:: WHAT TO DO ::
Look below and pull out each line with the word "computer".
======== DATA FOR PROCESSING ========
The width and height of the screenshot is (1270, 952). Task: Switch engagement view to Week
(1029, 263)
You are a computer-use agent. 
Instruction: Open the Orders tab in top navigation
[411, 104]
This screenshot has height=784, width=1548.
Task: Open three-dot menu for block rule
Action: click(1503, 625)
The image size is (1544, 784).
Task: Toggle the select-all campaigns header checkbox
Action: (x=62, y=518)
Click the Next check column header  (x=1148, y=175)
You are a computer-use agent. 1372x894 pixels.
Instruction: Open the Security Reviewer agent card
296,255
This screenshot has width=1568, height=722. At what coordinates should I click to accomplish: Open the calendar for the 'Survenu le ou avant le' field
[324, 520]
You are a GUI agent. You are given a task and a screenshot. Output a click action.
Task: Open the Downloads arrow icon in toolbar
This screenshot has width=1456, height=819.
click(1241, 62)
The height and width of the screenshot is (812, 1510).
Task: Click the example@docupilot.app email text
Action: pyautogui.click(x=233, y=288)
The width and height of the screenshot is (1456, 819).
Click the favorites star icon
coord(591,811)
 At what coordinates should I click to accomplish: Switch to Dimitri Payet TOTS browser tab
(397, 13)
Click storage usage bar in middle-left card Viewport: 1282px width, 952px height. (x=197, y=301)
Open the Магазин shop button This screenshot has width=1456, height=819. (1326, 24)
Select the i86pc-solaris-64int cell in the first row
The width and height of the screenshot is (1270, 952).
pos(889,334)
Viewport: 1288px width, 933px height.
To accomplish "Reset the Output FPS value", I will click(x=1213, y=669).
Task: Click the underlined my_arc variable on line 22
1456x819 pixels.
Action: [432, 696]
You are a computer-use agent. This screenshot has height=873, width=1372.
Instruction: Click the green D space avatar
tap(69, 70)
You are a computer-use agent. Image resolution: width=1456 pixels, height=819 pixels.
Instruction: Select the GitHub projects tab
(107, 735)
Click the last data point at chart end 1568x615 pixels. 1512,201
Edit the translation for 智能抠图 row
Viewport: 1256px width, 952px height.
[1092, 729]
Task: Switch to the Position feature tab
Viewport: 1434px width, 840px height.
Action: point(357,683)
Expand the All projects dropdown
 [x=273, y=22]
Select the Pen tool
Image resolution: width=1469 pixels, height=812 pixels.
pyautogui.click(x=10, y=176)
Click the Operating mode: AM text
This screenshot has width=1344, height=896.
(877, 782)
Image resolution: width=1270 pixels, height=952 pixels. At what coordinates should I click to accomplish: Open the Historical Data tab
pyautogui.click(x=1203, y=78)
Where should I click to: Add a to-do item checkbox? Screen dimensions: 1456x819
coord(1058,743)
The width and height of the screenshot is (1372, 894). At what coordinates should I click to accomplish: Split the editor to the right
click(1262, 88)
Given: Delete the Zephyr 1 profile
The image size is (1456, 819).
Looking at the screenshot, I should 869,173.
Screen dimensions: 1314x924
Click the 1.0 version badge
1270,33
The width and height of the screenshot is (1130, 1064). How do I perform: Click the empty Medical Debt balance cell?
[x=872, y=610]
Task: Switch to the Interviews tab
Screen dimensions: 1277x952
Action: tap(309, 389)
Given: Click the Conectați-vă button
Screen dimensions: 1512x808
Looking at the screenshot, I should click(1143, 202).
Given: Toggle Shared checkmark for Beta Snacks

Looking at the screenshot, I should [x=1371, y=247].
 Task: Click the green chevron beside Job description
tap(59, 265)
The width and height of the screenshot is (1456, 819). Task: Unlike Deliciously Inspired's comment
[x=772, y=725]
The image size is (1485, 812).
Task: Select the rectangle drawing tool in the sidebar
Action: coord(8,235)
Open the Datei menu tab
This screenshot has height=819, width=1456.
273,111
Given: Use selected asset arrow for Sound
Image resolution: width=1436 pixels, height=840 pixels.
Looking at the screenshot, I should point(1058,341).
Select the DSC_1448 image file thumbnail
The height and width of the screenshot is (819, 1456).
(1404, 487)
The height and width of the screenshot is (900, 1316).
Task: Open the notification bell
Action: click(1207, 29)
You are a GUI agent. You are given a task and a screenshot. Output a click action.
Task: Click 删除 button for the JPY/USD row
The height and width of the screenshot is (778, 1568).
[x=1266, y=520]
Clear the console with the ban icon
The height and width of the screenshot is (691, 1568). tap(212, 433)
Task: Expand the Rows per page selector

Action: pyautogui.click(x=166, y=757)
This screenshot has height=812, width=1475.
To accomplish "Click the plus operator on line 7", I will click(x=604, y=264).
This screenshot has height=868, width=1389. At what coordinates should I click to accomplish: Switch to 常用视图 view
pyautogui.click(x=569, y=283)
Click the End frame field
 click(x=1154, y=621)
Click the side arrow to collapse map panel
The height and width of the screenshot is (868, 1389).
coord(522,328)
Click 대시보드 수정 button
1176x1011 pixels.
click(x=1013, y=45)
========
:: THE COMPLETED TASK ::
You are a computer-use agent. 
You are a computer-use agent. 1372x894 pixels.
You are a computer-use agent. This screenshot has height=873, width=1372.
You are a computer-use agent. Image resolution: width=1456 pixels, height=819 pixels.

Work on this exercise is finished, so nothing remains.